Records for this task START

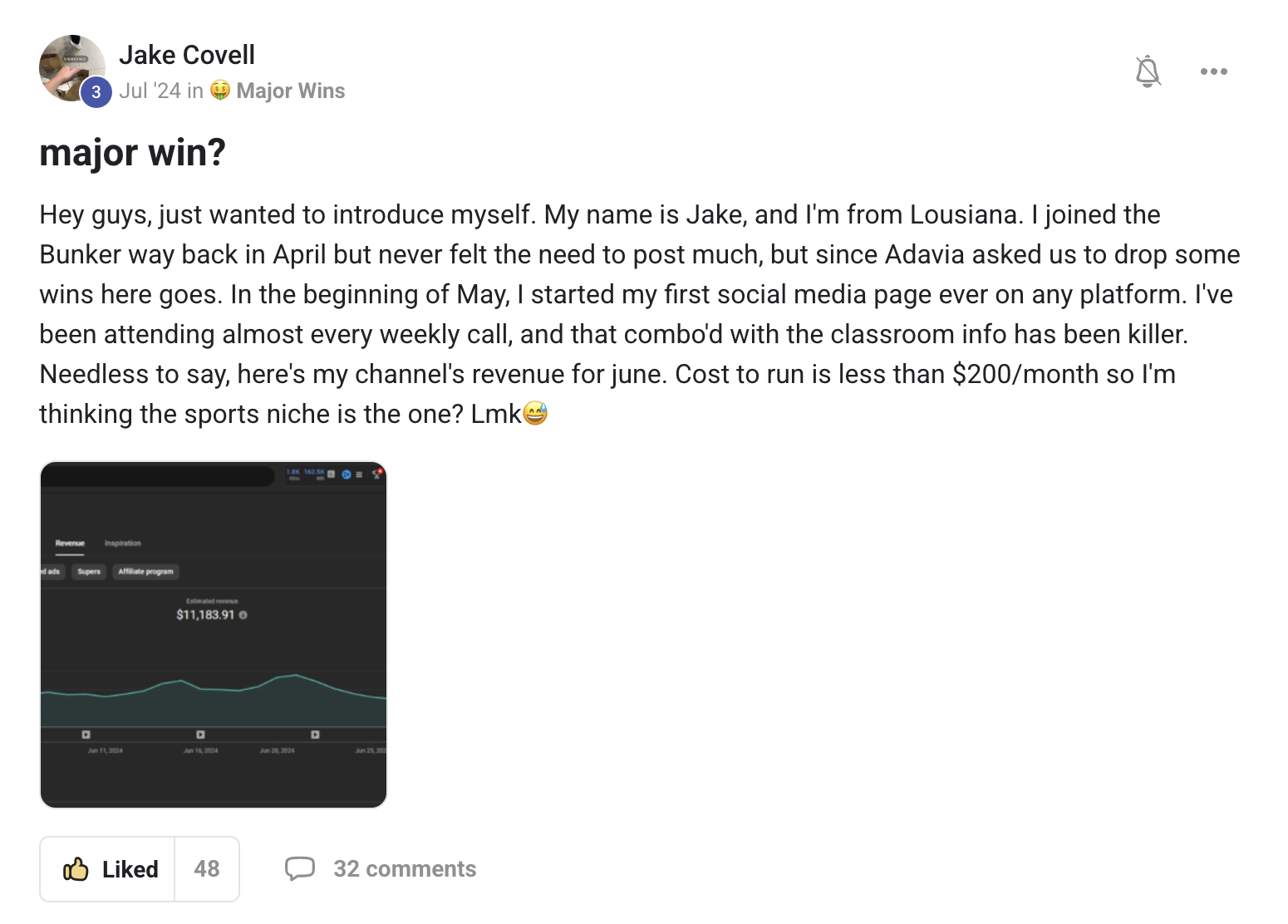Open the 32 comments link
1288x924 pixels.
pos(405,869)
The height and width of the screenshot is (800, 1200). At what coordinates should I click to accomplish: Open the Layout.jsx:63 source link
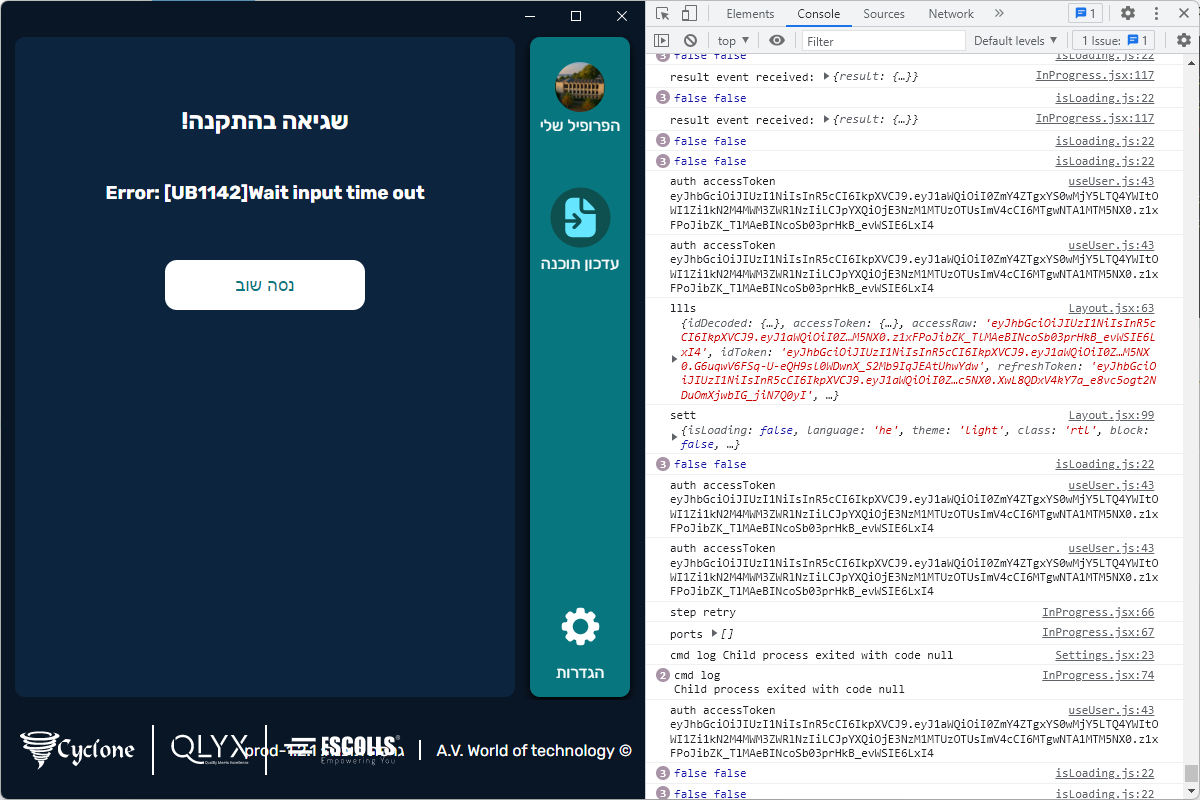click(x=1110, y=309)
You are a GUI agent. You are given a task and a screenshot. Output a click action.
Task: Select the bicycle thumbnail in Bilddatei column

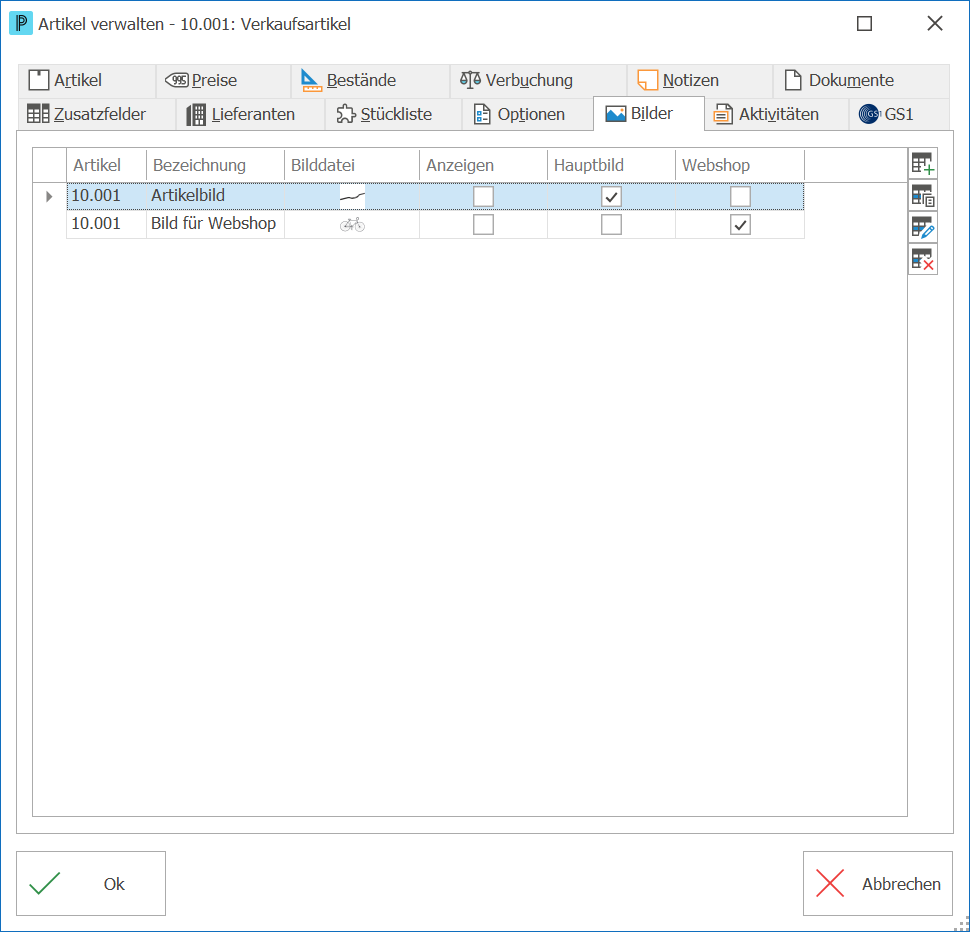pos(352,225)
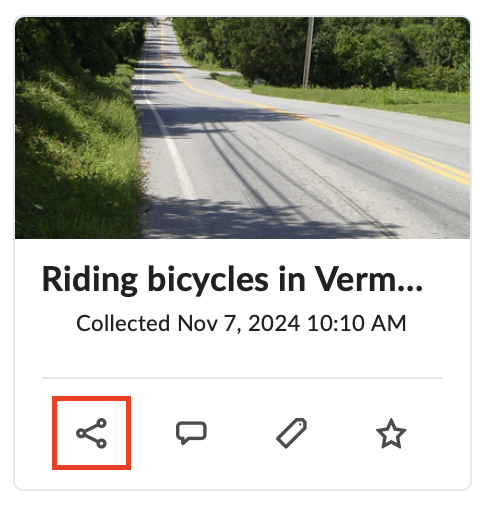Screen dimensions: 490x510
Task: Mark this item as a favorite with the star
Action: click(x=391, y=433)
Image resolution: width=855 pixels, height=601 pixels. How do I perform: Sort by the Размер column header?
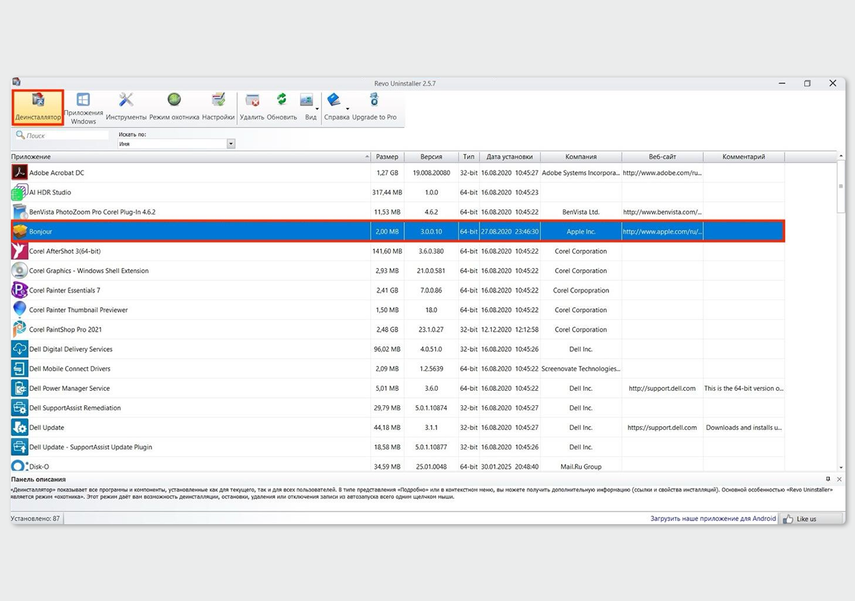[x=387, y=157]
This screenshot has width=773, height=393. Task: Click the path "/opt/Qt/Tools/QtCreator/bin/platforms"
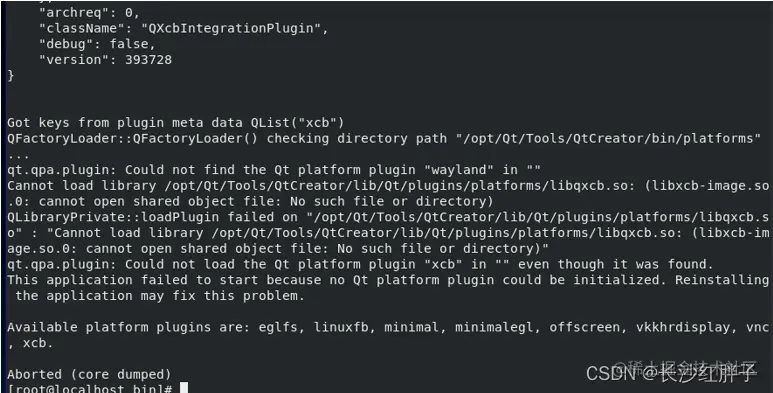coord(609,138)
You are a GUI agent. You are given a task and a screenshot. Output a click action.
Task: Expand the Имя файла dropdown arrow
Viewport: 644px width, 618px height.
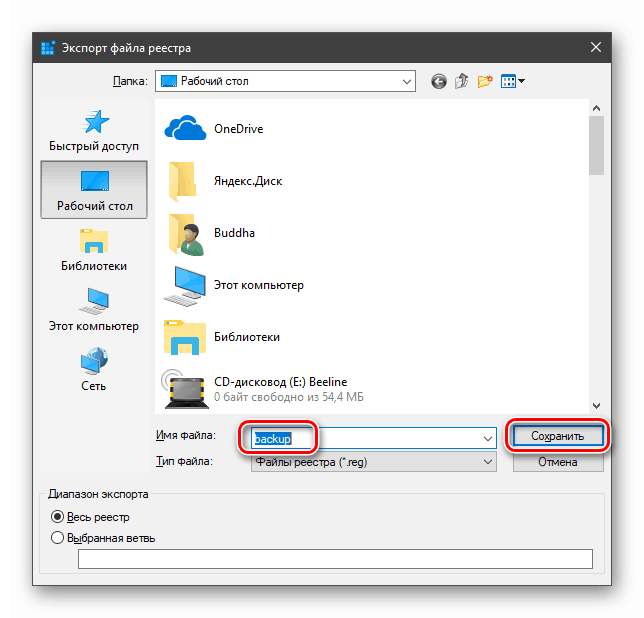488,439
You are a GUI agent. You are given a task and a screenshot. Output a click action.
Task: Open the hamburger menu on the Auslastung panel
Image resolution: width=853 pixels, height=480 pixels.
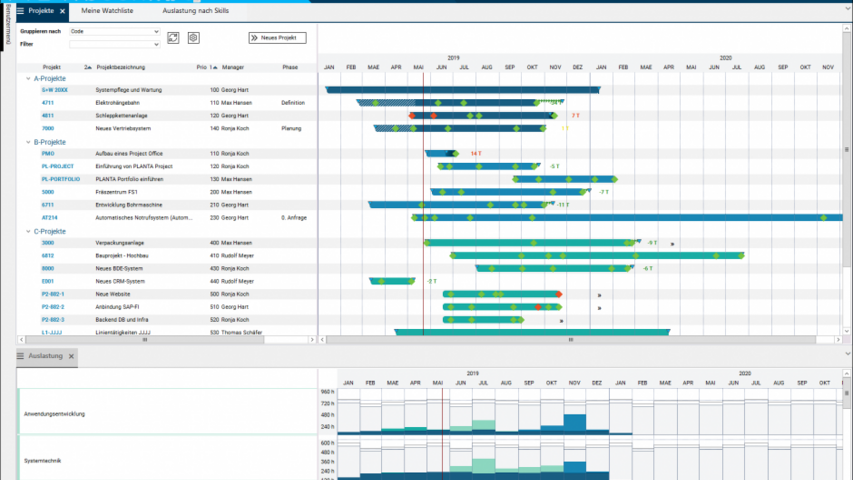21,356
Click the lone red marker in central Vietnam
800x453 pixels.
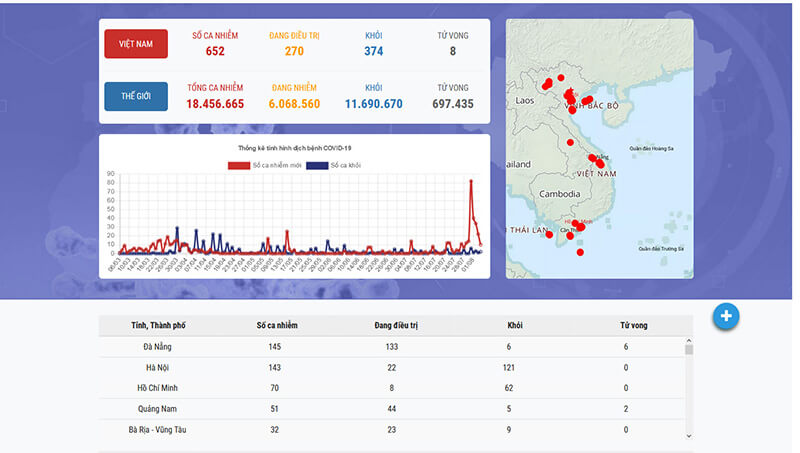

Records for this task END

What is needed is an exact transcription of the lines from the one containing "Image resolution: width=853" through the last line of the records above, both included, with no pictures.

Exercise solution —
Image resolution: width=853 pixels, height=480 pixels.
21,356
Click the lone red marker in central Vietnam
800x453 pixels.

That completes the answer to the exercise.